View tomakazi's profile


686 posts in 4299 days

#1 posted 12-20-2010 04:57 AM

I cant justify the price either!!! I just set up a jig and use my router. if I had to make mortise and loose tennon joints more often, I would get one!!

-- I didn't go to college, I was too busy learning stuff - Ted Nugent

View richgreer's profile


4541 posts in 4091 days

#2 posted 12-20-2010 05:02 AM

Take a look at the Mortise Pal. The end result, a loose tenon, is essentially the same. However, the Mortise Pal allows for more variety in sizes.

The Mortise Pal requires you to cut the mortises using a your router and bit and the Mortise Pal jig. It is a little slower and a little less convenient than the Festool domino, but it is a lot cheaper and the end result is just as good, if not better.

-- Rich, Cedar Rapids, IA - I'm a woodworker. I don't create beauty, I reveal it.

View Chiefk's profile


163 posts in 4787 days

#3 posted 12-20-2010 05:32 PM

I have a domino. It was expensive, but I believe I have gotten my money’s worth from this tool. I use it on almost every project. It is very versatile with different size cutters and matching loose tenons. pkennedy

-- P Kennedy Crossville, TN

View FredG's profile


139 posts in 4713 days

#4 posted 12-20-2010 05:45 PM

Festool too expensive ?? Check out this advertiser ;-)

-- Fred

View Loren's profile


11037 posts in 4664 days

#5 posted 12-20-2010 10:48 PM

Check out some of the higher-end dowel jigs.
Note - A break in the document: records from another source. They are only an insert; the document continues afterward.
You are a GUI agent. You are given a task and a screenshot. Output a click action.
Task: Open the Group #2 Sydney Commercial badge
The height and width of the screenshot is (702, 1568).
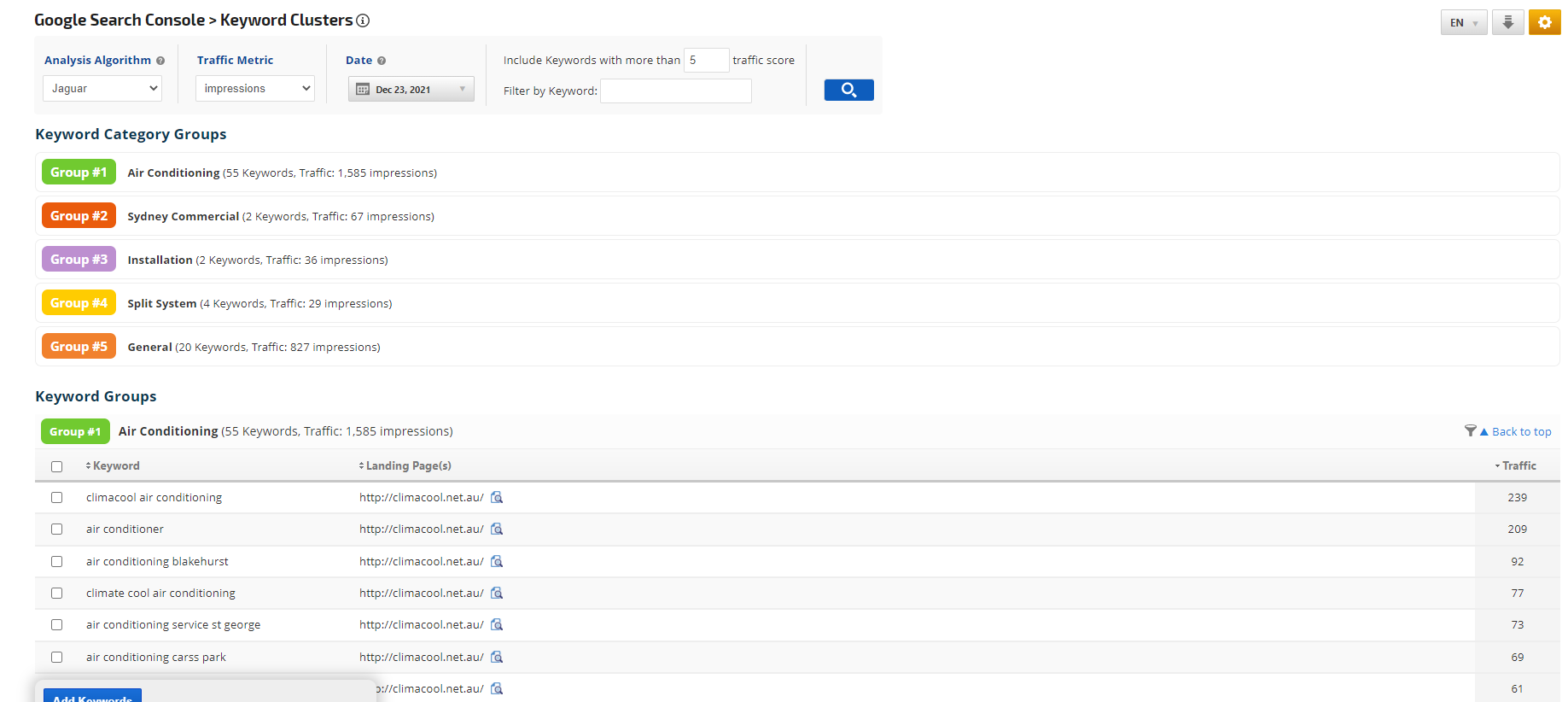pos(79,216)
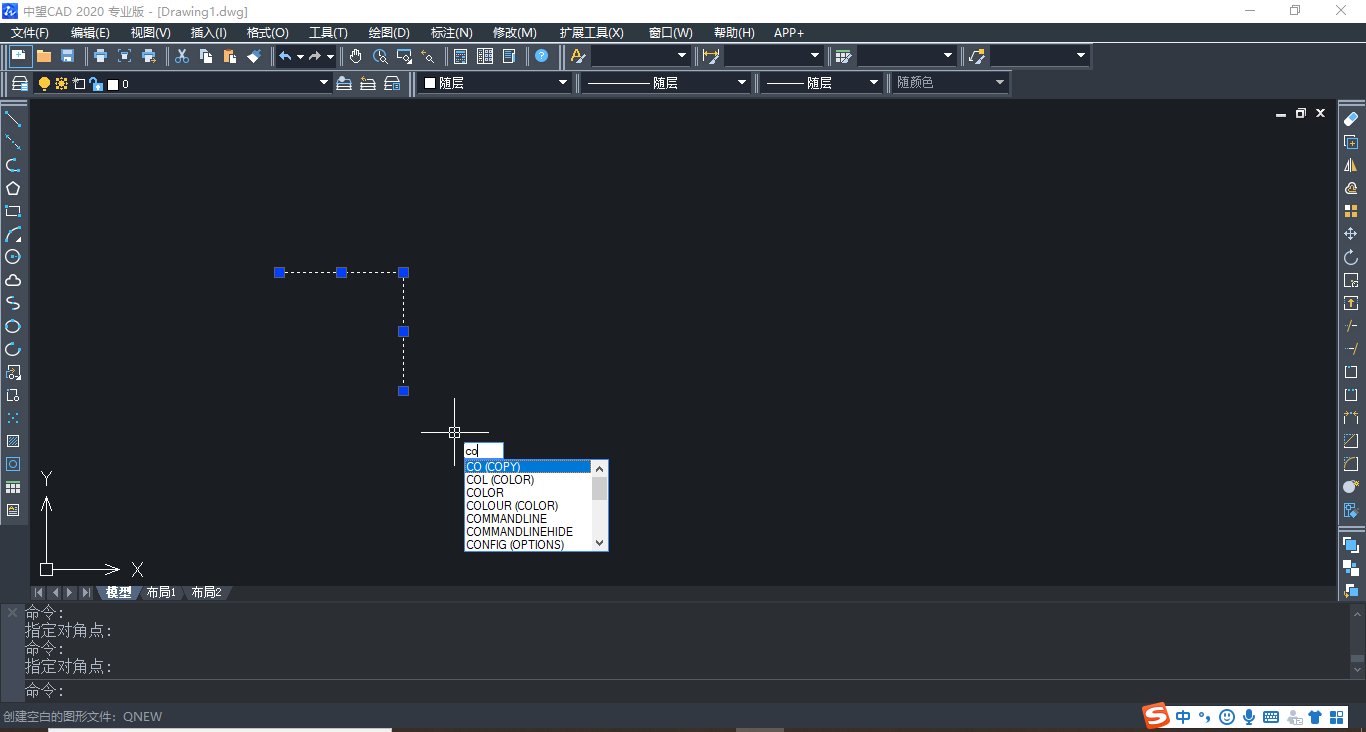Click the Pan hand icon

click(x=356, y=56)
Trimming misaligned
parts can almost be a thing of the past with accurate doweling.

Everybody wants to obsess about joint strength – and for exterior
doors I would use nothing but mortise and tenon – but all these joint-strength
tests and one-upsmanship is a little silly for most work. Doweling,
if done right, can make stuff that’s plenty strong for most uses.

View DrDirt's profile


4615 posts in 4758 days

#6 posted 12-21-2010 12:06 AM

Fred – I think you have the solution… if only I still had hair…and a waistline…and a nice car…aw shucks!!

I like the woman I have just fine anyway.
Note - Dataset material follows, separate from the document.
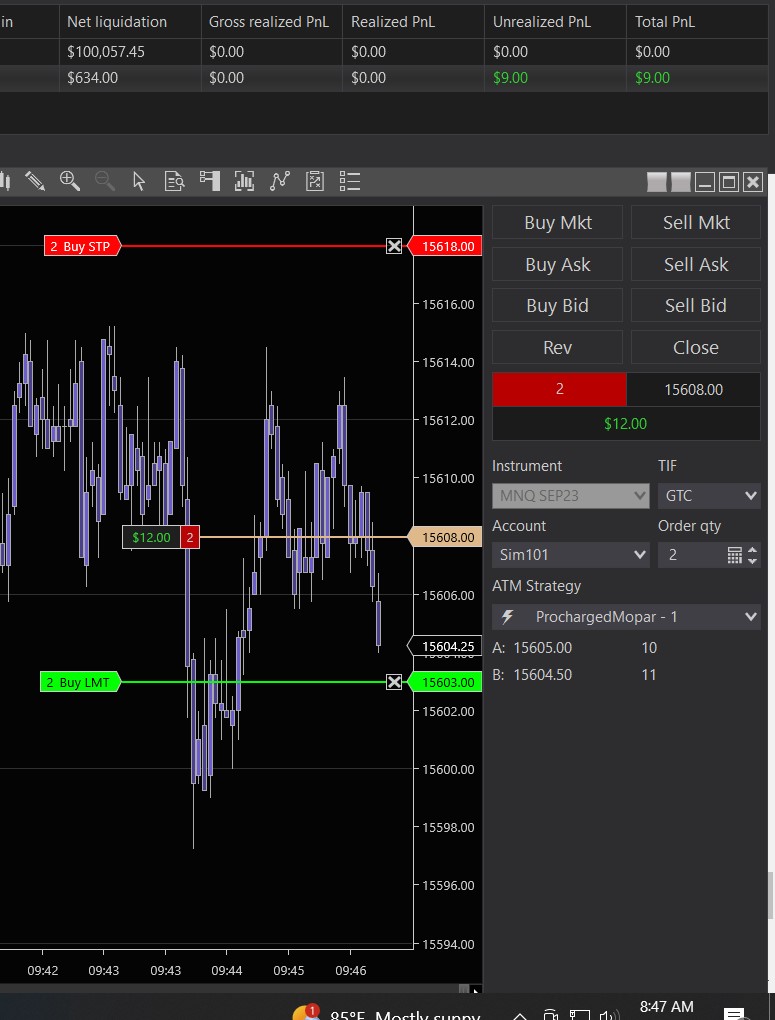The image size is (775, 1020).
Task: Open the drawing tools pencil icon
Action: [35, 181]
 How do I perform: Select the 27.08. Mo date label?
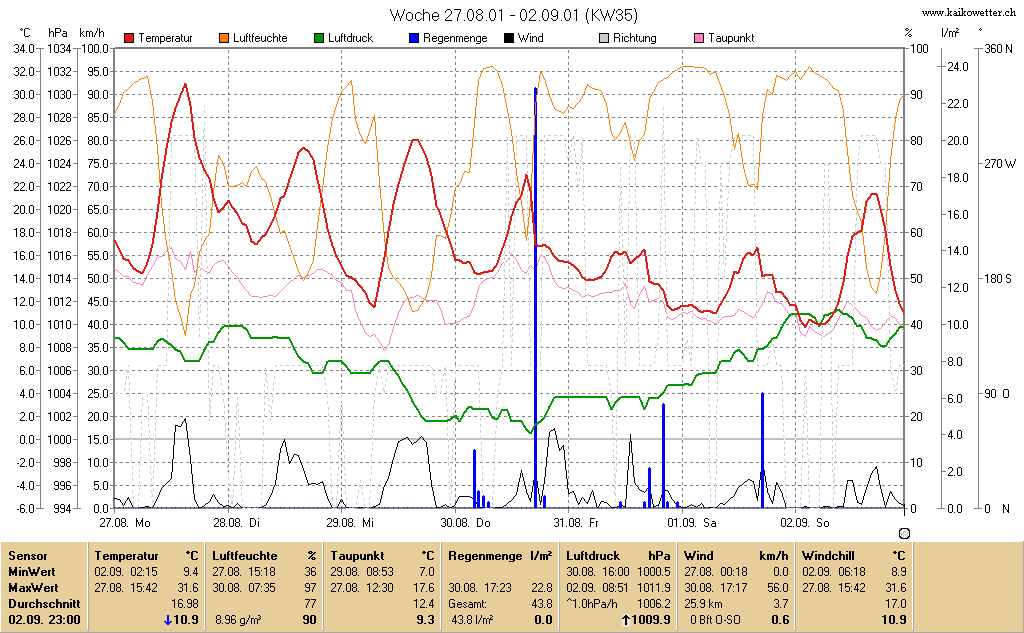[125, 523]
I use a router and floating tennons. Michael Fortune published a great mortising jig in FWW a while back, and that is what I made. He uses 2 flute aluminium cutting end mills 3/8” so you need a special collet adaptor, or just go for the 1/4” spiral carbide.

I covet the festool Rotex 150 sander, but at 495.00 @ McFeely’s I cannot justify the price.. or 950 with the CT22 vacuum :-O !!

-- “The two most important days in your life are the day you are born and the day you find out why.” Mark Twain

View richgreer's profile


4541 posts in 4091 days

#7 posted 12-21-2010 02:11 AM

Dave – I am very happy with the Rotex 125 and the Midi dust extraction unit. It’s still pricy, but quite a bit less than 950.

-- Rich, Cedar Rapids, IA - I'm a woodworker. I don't create beauty, I reveal it.

View mcase's profile


446 posts in 4145 days

#8 posted 12-21-2010 03:48 AM


Please be cautious about the dowel systems. I don’t want to start a debate or a lecture. Please investigate the usefulness and longevity of dowels joints on your own. You will probably decide NOT to rely on them.